Eles perceberam que a unidade básica do direito não são as leis, não são os artigos, não são os incisos, não são as palavras. Para eles, a unidade básica do direito seriam os conceitos: pessoa jurídica, pessoa física, contrato, capacidade, direito real, propriedade, etc. Os textos jurídicos e suas interpretações eram entidades temporárias, modificáveis pela autoridade política do governante. Porém, eles entendiam que uma análise cuidadosa das normas jurídicas poderia mostrar que elas realizam combinações específicas de certas entidades fundamentais. Assim como a matéria é composta de átomos, o direito seria composto de conceitos que podem ser recombinados entre si, dando origem aos variados sistemas concretos.

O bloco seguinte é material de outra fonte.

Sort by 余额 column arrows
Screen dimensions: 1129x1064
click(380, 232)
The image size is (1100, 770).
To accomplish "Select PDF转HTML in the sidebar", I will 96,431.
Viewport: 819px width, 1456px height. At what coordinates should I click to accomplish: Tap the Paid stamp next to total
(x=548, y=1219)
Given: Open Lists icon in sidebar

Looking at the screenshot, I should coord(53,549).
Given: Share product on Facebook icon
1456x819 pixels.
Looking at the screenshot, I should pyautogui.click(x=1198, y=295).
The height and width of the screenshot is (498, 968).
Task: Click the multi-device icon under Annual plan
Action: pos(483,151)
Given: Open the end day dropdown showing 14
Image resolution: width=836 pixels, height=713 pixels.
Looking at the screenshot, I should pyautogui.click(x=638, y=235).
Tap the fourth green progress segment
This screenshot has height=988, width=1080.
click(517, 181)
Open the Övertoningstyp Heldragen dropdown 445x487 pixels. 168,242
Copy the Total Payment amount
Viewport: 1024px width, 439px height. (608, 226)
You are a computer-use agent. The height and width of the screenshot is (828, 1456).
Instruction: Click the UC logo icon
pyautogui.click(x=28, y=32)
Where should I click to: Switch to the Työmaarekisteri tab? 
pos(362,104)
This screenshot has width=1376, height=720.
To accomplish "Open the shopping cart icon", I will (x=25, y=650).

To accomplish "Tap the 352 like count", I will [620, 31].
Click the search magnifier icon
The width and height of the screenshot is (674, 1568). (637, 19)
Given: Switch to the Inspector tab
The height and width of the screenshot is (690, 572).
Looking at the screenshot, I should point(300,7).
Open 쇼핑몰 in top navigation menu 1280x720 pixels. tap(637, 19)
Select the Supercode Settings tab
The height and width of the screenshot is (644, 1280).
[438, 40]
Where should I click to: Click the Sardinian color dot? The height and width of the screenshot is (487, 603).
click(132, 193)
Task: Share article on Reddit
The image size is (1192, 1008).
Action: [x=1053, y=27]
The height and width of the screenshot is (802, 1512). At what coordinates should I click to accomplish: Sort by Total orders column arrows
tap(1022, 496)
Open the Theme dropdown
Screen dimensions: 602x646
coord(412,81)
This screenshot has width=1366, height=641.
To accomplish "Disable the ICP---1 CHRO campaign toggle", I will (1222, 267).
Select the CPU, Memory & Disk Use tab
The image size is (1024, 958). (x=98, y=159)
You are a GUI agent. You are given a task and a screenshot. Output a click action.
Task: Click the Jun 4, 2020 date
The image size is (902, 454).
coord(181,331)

Tal como a sociologia pode se dedicar a explicar a conformação específica dos sistemas sociais, a ciência do direito poderia se dedicar a explicar a conformação específica dos sistemas jurídicos. Essa é uma proposta que desafiou gerações de juristas: construir um sistema de conhecimentos sobre o direito que tenha rigor e confiabilidade semelhantes aos das outras ciências sociais.

Todavia, esse projeto desde sempre se mostrou paradoxal. Desejava-se o rigor da ciência, mas o objeto de uma "ciência do direito" não era composto por fatos, mas por enunciados simbólicos a serem interpretados. Não era viável aplicar à dogmática jurídica a abordagem indutiva das ciências, pois qualquer interpretação é calcada em operações dedutivas, realizada a partir de um sistema normativo cuja validade é pressuposta.

Mesmo a ideia de uma "ciência compreensiva" não era suficientemente adequada: a história consiste em propostas de explicar os processos de interação humana, feita a partir de documentos e vestígios. Embora seja documental, a história não é dogmática: ela não precisa tomar decisões, não precisa oferecer resposta a todos os problemas, não precisa gerar resultados em prazos definidos. Os argumentos no sentido de que poderia haver a construção de métodos históricos (de compreensão de fatos sociais) não implica a possibilidade de criar métodos interpretativos que permitam descobrir o significado correto dos enunciados normativos. A ciência dogmática do direito é uma ideia paradoxal, que revela um interesse político (em ter o reconhecimento social que é dado ao conhecimento científico) e não propriamente o interesse em abordar fenômenos jurídicos por uma ótica científica.

Mas isso não quer dizer que seja impossível fazer ciência sobre fenômenos jurídicos. A observação de fatos, com vistas a construir modelos explicativos, é uma atividade científica que pode ser aplicada aos fenômenos jurídicos, econômicos ou religiosos. A existência de abordagens científicas acerca de uma religião não indica que essa religião possa ser tomada como científica. Podemos observar os discursos jurídicos e as práticas judiciárias, com o objetivo de compreender o modo como esses fenômenos se conectam. O que não tem muito sentido é pretender que exista cientificidade na construção de teses jurídicas e na defesa da validade objetiva de determinadas interpretações de textos legislativos, contratuais ou judiciais.